▸ **Task directions**: Render the lines below as a Markdown table with the columns "Row" and "Line," numbering each row and omitting blank lines.

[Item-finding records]

____________________

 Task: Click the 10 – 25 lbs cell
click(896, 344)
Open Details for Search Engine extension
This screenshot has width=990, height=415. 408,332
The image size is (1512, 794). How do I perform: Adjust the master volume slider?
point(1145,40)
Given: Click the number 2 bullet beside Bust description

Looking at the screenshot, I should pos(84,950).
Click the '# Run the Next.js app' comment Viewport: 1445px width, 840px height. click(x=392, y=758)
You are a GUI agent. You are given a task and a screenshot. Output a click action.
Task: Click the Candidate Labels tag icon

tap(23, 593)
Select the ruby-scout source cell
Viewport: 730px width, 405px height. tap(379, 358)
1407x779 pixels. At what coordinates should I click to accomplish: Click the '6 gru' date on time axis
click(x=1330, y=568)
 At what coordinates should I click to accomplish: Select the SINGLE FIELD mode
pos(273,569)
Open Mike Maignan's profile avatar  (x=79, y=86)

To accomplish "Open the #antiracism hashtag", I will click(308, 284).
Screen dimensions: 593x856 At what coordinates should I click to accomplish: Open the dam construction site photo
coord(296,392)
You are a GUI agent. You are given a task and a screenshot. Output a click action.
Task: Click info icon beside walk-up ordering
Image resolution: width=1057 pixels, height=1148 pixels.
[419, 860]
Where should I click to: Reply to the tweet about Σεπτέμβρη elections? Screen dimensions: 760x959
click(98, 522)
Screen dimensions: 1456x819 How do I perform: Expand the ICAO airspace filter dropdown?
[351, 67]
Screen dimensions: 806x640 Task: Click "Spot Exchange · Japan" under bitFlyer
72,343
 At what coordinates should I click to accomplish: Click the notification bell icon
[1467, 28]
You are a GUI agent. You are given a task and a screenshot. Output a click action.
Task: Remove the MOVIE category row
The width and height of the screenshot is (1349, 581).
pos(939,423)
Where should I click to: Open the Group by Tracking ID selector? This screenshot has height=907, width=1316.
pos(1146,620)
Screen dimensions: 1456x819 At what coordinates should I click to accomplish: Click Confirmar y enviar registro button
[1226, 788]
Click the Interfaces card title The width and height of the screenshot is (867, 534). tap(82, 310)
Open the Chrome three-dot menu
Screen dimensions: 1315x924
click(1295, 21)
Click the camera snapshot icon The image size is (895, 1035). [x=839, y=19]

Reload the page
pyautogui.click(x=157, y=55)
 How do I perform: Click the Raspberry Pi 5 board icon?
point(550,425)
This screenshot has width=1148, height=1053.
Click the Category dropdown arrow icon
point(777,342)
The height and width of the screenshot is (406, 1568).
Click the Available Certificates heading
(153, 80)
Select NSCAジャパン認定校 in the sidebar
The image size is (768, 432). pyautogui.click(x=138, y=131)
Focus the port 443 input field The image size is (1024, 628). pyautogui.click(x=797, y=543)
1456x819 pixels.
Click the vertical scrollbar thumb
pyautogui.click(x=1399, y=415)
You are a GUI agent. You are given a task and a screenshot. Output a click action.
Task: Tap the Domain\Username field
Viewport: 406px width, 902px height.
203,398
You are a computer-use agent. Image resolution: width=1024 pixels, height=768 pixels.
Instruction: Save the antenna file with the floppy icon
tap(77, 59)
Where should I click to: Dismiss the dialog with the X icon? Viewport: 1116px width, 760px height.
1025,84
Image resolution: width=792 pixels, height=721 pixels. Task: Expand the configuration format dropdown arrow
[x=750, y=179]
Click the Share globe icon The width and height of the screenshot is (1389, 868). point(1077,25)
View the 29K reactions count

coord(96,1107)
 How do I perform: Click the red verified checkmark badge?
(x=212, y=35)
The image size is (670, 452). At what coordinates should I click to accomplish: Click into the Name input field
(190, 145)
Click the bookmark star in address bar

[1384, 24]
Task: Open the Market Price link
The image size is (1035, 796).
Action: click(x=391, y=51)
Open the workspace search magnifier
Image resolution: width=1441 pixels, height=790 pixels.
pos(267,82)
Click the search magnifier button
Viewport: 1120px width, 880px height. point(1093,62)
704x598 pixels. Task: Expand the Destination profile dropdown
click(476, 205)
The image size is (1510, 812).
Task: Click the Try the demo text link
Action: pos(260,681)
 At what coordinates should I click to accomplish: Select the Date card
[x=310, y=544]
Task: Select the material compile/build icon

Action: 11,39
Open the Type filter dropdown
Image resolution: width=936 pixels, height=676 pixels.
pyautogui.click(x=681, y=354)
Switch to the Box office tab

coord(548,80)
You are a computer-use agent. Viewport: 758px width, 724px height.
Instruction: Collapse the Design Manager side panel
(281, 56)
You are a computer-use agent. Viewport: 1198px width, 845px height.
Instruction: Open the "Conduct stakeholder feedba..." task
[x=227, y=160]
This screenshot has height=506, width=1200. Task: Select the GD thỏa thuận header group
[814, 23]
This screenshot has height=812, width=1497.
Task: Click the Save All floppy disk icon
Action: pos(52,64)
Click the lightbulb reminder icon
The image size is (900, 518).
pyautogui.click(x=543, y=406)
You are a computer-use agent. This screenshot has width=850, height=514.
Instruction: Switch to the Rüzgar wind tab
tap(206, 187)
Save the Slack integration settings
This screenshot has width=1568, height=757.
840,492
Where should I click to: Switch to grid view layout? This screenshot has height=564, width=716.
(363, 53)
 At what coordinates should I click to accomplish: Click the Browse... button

____________________

▸ **Exercise solution**:
| Row | Line |
|---|---|
| 1 |  Task: Click the 10 – 25 lbs cell |
| 2 | click(896, 344) |
| 3 | Open Details for Search Engine extension |
| 4 | This screenshot has width=990, height=415. 408,332 |
| 5 | The image size is (1512, 794). How do I perform: Adjust the master volume slider? |
| 6 | point(1145,40) |
| 7 | Given: Click the number 2 bullet beside Bust description |
| 8 | Looking at the screenshot, I should pos(84,950). |
| 9 | Click the '# Run the Next.js app' comment Viewport: 1445px width, 840px height. click(x=392, y=758) |
| 10 | You are a GUI agent. You are given a task and a screenshot. Output a click action. |
| 11 | Task: Click the Candidate Labels tag icon |
| 12 | tap(23, 593) |
| 13 | Select the ruby-scout source cell |
| 14 | Viewport: 730px width, 405px height. tap(379, 358) |
| 15 | 1407x779 pixels. At what coordinates should I click to accomplish: Click the '6 gru' date on time axis |
| 16 | click(x=1330, y=568) |
| 17 |  At what coordinates should I click to accomplish: Select the SINGLE FIELD mode |
| 18 | pos(273,569) |
| 19 | Open Mike Maignan's profile avatar  (x=79, y=86) |
| 20 | To accomplish "Open the #antiracism hashtag", I will click(308, 284). |
| 21 | Screen dimensions: 593x856 At what coordinates should I click to accomplish: Open the dam construction site photo |
| 22 | coord(296,392) |
| 23 | You are a GUI agent. You are given a task and a screenshot. Output a click action. |
| 24 | Task: Click info icon beside walk-up ordering |
| 25 | Image resolution: width=1057 pixels, height=1148 pixels. |
| 26 | [419, 860] |
| 27 | Where should I click to: Reply to the tweet about Σεπτέμβρη elections? Screen dimensions: 760x959 |
| 28 | click(98, 522) |
| 29 | Screen dimensions: 1456x819 How do I perform: Expand the ICAO airspace filter dropdown? |
| 30 | [351, 67] |
| 31 | Screen dimensions: 806x640 Task: Click "Spot Exchange · Japan" under bitFlyer |
| 32 | 72,343 |
| 33 |  At what coordinates should I click to accomplish: Click the notification bell icon |
| 34 | [1467, 28] |
| 35 | You are a GUI agent. You are given a task and a screenshot. Output a click action. |
| 36 | Task: Remove the MOVIE category row |
| 37 | The width and height of the screenshot is (1349, 581). |
| 38 | pos(939,423) |
| 39 | Where should I click to: Open the Group by Tracking ID selector? This screenshot has height=907, width=1316. |
| 40 | pos(1146,620) |
| 41 | Screen dimensions: 1456x819 At what coordinates should I click to accomplish: Click Confirmar y enviar registro button |
| 42 | [1226, 788] |
| 43 | Click the Interfaces card title The width and height of the screenshot is (867, 534). tap(82, 310) |
| 44 | Open the Chrome three-dot menu |
| 45 | Screen dimensions: 1315x924 |
| 46 | click(1295, 21) |
| 47 | Click the camera snapshot icon The image size is (895, 1035). [x=839, y=19] |
| 48 | Reload the page |
| 49 | pyautogui.click(x=157, y=55) |
| 50 |  How do I perform: Click the Raspberry Pi 5 board icon? |
| 51 | point(550,425) |
| 52 | This screenshot has width=1148, height=1053. |
| 53 | Click the Category dropdown arrow icon |
| 54 | point(777,342) |
| 55 | The height and width of the screenshot is (406, 1568). |
| 56 | Click the Available Certificates heading |
| 57 | (153, 80) |
| 58 | Select NSCAジャパン認定校 in the sidebar |
| 59 | The image size is (768, 432). pyautogui.click(x=138, y=131) |
| 60 | Focus the port 443 input field The image size is (1024, 628). pyautogui.click(x=797, y=543) |
| 61 | 1456x819 pixels. |
| 62 | Click the vertical scrollbar thumb |
| 63 | pyautogui.click(x=1399, y=415) |
| 64 | You are a GUI agent. You are given a task and a screenshot. Output a click action. |
| 65 | Task: Tap the Domain\Username field |
| 66 | Viewport: 406px width, 902px height. |
| 67 | 203,398 |
| 68 | You are a computer-use agent. Image resolution: width=1024 pixels, height=768 pixels. |
| 69 | Instruction: Save the antenna file with the floppy icon |
| 70 | tap(77, 59) |
| 71 | Where should I click to: Dismiss the dialog with the X icon? Viewport: 1116px width, 760px height. |
| 72 | 1025,84 |
| 73 | Image resolution: width=792 pixels, height=721 pixels. Task: Expand the configuration format dropdown arrow |
| 74 | [x=750, y=179] |
| 75 | Click the Share globe icon The width and height of the screenshot is (1389, 868). point(1077,25) |
| 76 | View the 29K reactions count |
| 77 | coord(96,1107) |
| 78 |  How do I perform: Click the red verified checkmark badge? |
| 79 | (x=212, y=35) |
| 80 | The image size is (670, 452). At what coordinates should I click to accomplish: Click into the Name input field |
| 81 | (190, 145) |
| 82 | Click the bookmark star in address bar |
| 83 | [1384, 24] |
| 84 | Task: Open the Market Price link |
| 85 | The image size is (1035, 796). |
| 86 | Action: click(x=391, y=51) |
| 87 | Open the workspace search magnifier |
| 88 | Image resolution: width=1441 pixels, height=790 pixels. |
| 89 | pos(267,82) |
| 90 | Click the search magnifier button |
| 91 | Viewport: 1120px width, 880px height. point(1093,62) |
| 92 | 704x598 pixels. Task: Expand the Destination profile dropdown |
| 93 | click(476, 205) |
| 94 | The image size is (1510, 812). |
| 95 | Task: Click the Try the demo text link |
| 96 | Action: pos(260,681) |
| 97 |  At what coordinates should I click to accomplish: Select the Date card |
| 98 | [x=310, y=544] |
| 99 | Task: Select the material compile/build icon |
| 100 | Action: 11,39 |
| 101 | Open the Type filter dropdown |
| 102 | Image resolution: width=936 pixels, height=676 pixels. |
| 103 | pyautogui.click(x=681, y=354) |
| 104 | Switch to the Box office tab |
| 105 | coord(548,80) |
| 106 | You are a computer-use agent. Viewport: 758px width, 724px height. |
| 107 | Instruction: Collapse the Design Manager side panel |
| 108 | (281, 56) |
| 109 | You are a computer-use agent. Viewport: 1198px width, 845px height. |
| 110 | Instruction: Open the "Conduct stakeholder feedba..." task |
| 111 | [x=227, y=160] |
| 112 | This screenshot has height=506, width=1200. Task: Select the GD thỏa thuận header group |
| 113 | [814, 23] |
| 114 | This screenshot has height=812, width=1497. |
| 115 | Task: Click the Save All floppy disk icon |
| 116 | Action: pos(52,64) |
| 117 | Click the lightbulb reminder icon |
| 118 | The image size is (900, 518). |
| 119 | pyautogui.click(x=543, y=406) |
| 120 | You are a computer-use agent. This screenshot has width=850, height=514. |
| 121 | Instruction: Switch to the Rüzgar wind tab |
| 122 | tap(206, 187) |
| 123 | Save the Slack integration settings |
| 124 | This screenshot has width=1568, height=757. |
| 125 | 840,492 |
| 126 | Where should I click to: Switch to grid view layout? This screenshot has height=564, width=716. |
| 127 | (363, 53) |
| 128 |  At what coordinates should I click to accomplish: Click the Browse... button |